Una delle innovazioni più importanti è la possibilità di evitare l’intervento chirurgico tradizionale nei casi di noduli di piccole dimensioni, trattabili con la termoablazione. Quando l’intervento è necessario, oggi si possono utilizzare tecniche che riducono il trauma chirurgico, come il monitoraggio dei nervi ricorrenti e l’uso di ultrasuoni. Questo consente interventi più rapidi, anestesie più brevi e una minore incidenza di complicanze.
A San Donato collaborate in équipe con cardiologi, endocrinologi e altri specialisti. Come funziona concretamente questo lavoro di squadra per chi ha bisogno di un intervento alla tiroide?
Quando emerge un problema endocrinologico, il cardiologo lo segnala all’endocrinologo per una valutazione. Se c’è indicazione all’intervento, si valuta la compatibilità del paziente con l’intervento stesso, la possibilità di ricorrere a tecniche mini-invasive e, se necessario, si programma la data dell’intervento e l’eventuale terapia post-operatoria. Tutto il percorso – dalla diagnosi alla cura – è coordinato da un’équipe multidisciplinare.
I pazienti con cardiopatia congenita spesso hanno vissuto numerosi ricoveri e controlli. Quanto è importante ascoltare la loro storia, oltre ai dati clinici?
È fondamentale. Occorre capire quale sia il vissuto del paziente rispetto al ricovero, rassicurarlo sul fatto che un intervento per patologia tiroidea è breve e non comporta limitazioni gravi. Questo aiuta a ridurre l’ansia legata a esperienze ospedaliere passate più impegnative.
Che consiglio darebbe a un giovane adulto con cardiopatia congenita in buona salute, ma che non ha mai controllato la tiroide?

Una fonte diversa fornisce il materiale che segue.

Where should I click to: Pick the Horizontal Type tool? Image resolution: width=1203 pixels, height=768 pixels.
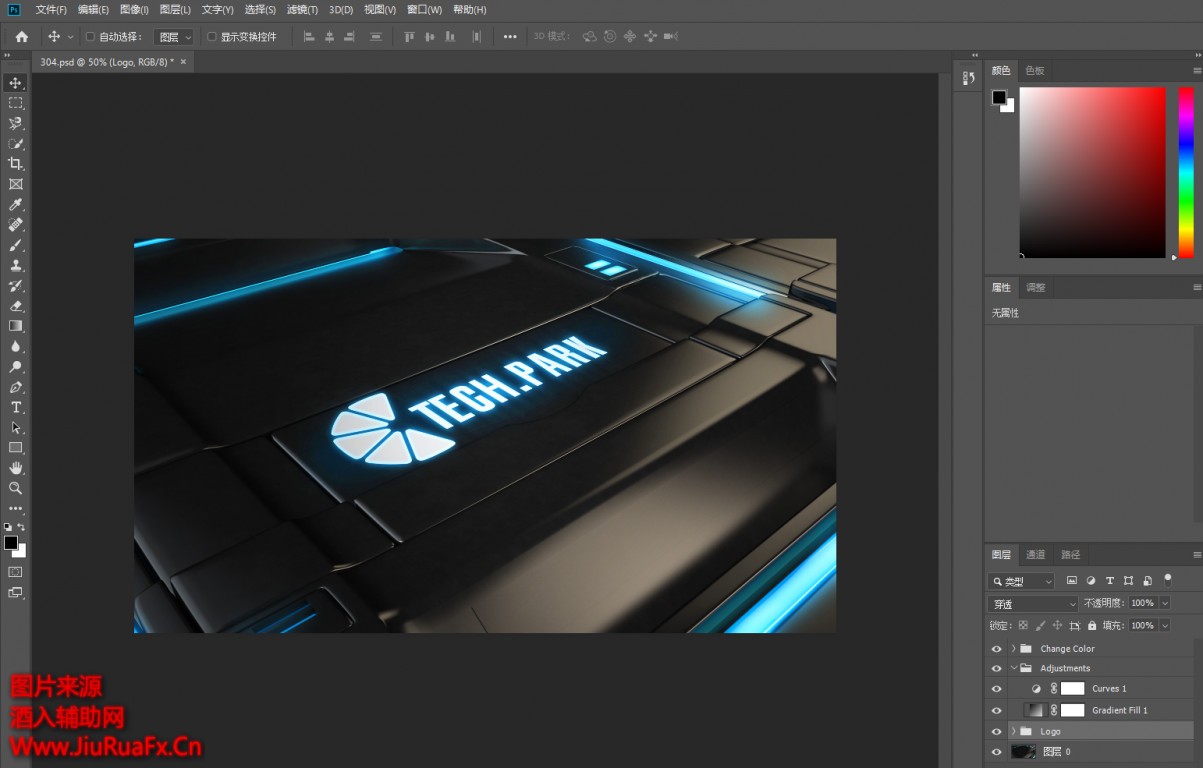[x=15, y=407]
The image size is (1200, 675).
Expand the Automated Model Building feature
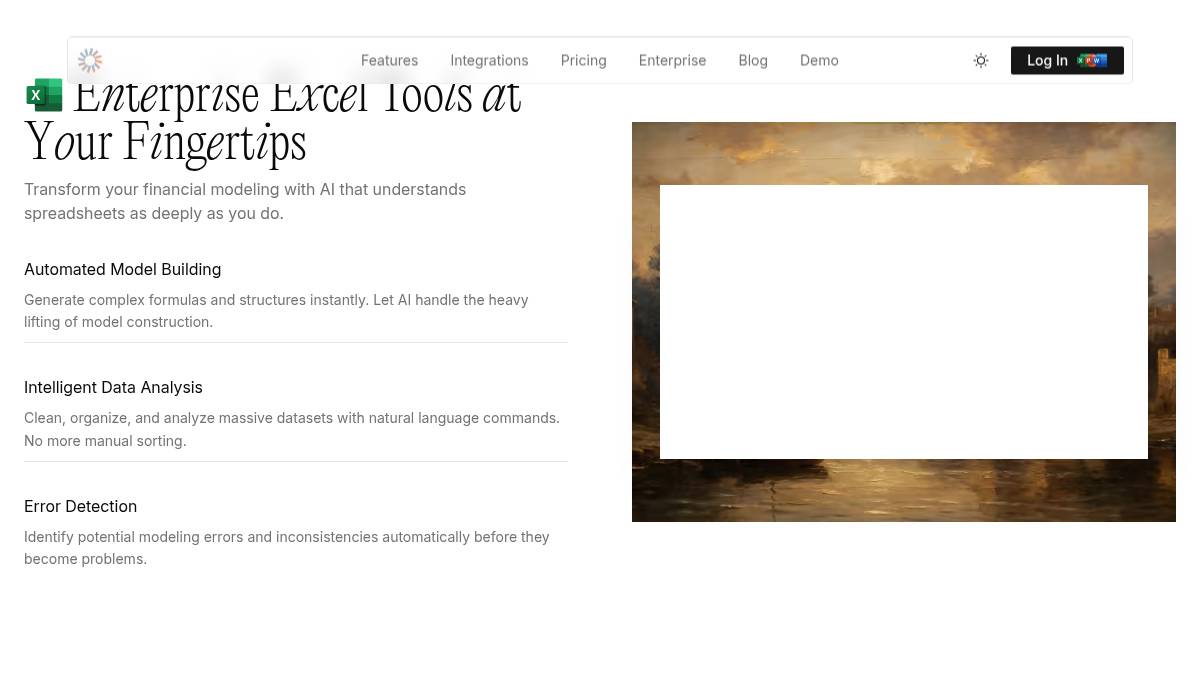tap(123, 269)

Gli consiglierei, al prossimo controllo presso il centro di riferimento, di eseguire un’ecografia tiroidea, il dosaggio degli ormoni tiroidei e della calcemia.
Infine, quanto sarà importante in futuro il lavoro in rete tra specialisti per seguire pazienti con patologie croniche complesse come le cardiopatie congenite?
Sarà fondamentale. Non è pensabile prendersi cura di pazienti con cardiopatie congenite complesse senza il supporto di un’équipe interdisciplinare.